Victoria Tzotzkova, piano

May 06, 2017 | 04:00 pm

Free
May 06, 2017 | 04:00 pm

The "Soundworlds at the Piano" program will feature:

Pancho Vladigerov, Improvisation, Opus 36, No. 5

Edvard Grieg, Notturno, Opus 54, No. 4

Sergey Rachmaninoff, Prelude, Opus 32, No. 5

Béla Bartók, from Bulgarian Rhythms, Mikrokosmos VI

Carl Christian Bettendorf, Klavierstück IV

Pancho Vladigerov, Toccata, Opus 36, No. 6

Claude Debussy, Prelude: La fille aux chevuex de lin

Richard Beaudoin, The Artist and His Model I – La fille floutée 

Claude Debussy, Preludes: Des pas sur la niege; Les sons et les parfums tournent dans l’air du soir; Ce qu’a vu le vent d’Ouest

Claude Debussy, L’isle joyeuse 

 

About the Artist
Described by the New York Concert Review as a "unique musical personality" and a pianist with a “golden tone,” Victoria Tzotzkova has performed widely, as both recitalist and chamber musician, notably at Carnegie Hall’s Weill Recital Hall, Steinway Hall, The Miller Theater, Bechstein Piano Center, The Iridium, the Bulgarian Consulate General in New York, and at numerous other venues in the US, France, Germany, Switzerland, the UK, and her native Bulgaria. Growing up, Victoria studied at the National Music School in Sofia, performing regularly and making several recordings for the National Television and Radio. She later continued her studies at the Manhattan School of Music with Ms. Rosetta Goodkind, and has also worked with Alexis Weissenberg, Philippe Entremont, Philippe Bianconi, Emile Naoumoff, Herre-Jan Stegenga, Jacob Lateiner, Peter Takacs, Patricia Zander. Raised in classical performance traditions, Victoria now also experiments with improvisation in Romantic and contemporary idioms, performs new music, and works on collaborative performance projects.

 
Also a researcher, Victoria completed her PhD in music theory at Columbia University, with Professor George E. Lewis as her principal advisor. Her doctoral dissertation, Theorizing Pianistic Experience: Tradition, Instrument, Performer, focuses on sound production in classical piano performance, drawing on ethnographic theory and methods, psycho-acoustics and sound studies, and theoretical and experimental research in embodied cognition. Her research has received support from the Mind/Brain/Behavior Initiative at Harvard University, and Columbia University’s Reid Hall Institute for Scholars in Paris, France, and has been invited for presentation in different forums, including at Columbia University, Harvard University, Indiana University, the Eastman School of Music in the US, as well as at Cambridge University, Durham University, the Royal College of Music, London, UK, and the Orpheus Institute in Ghent, Belgium.
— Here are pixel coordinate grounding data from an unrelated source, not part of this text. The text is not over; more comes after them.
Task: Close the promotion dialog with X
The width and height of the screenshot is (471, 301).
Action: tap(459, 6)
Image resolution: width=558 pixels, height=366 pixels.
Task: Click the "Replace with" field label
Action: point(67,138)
As a performer-theorist, Victoria also works in keyboard harmony and preluding practices, and has studied in the Nadia Boulanger tradition at the European American Musical Alliance in Paris, the Naoumoff Piano Academy in Gargenville, and the American Conservatory at Fontainebleau, France. She is currently based at the Music Department of Harvard University, as a Research Assistant, and the Massachusetts Institute of Technology, as an Affiliate Artist, and works on initiatives that showcase and explore the intersections of the arts and sciences.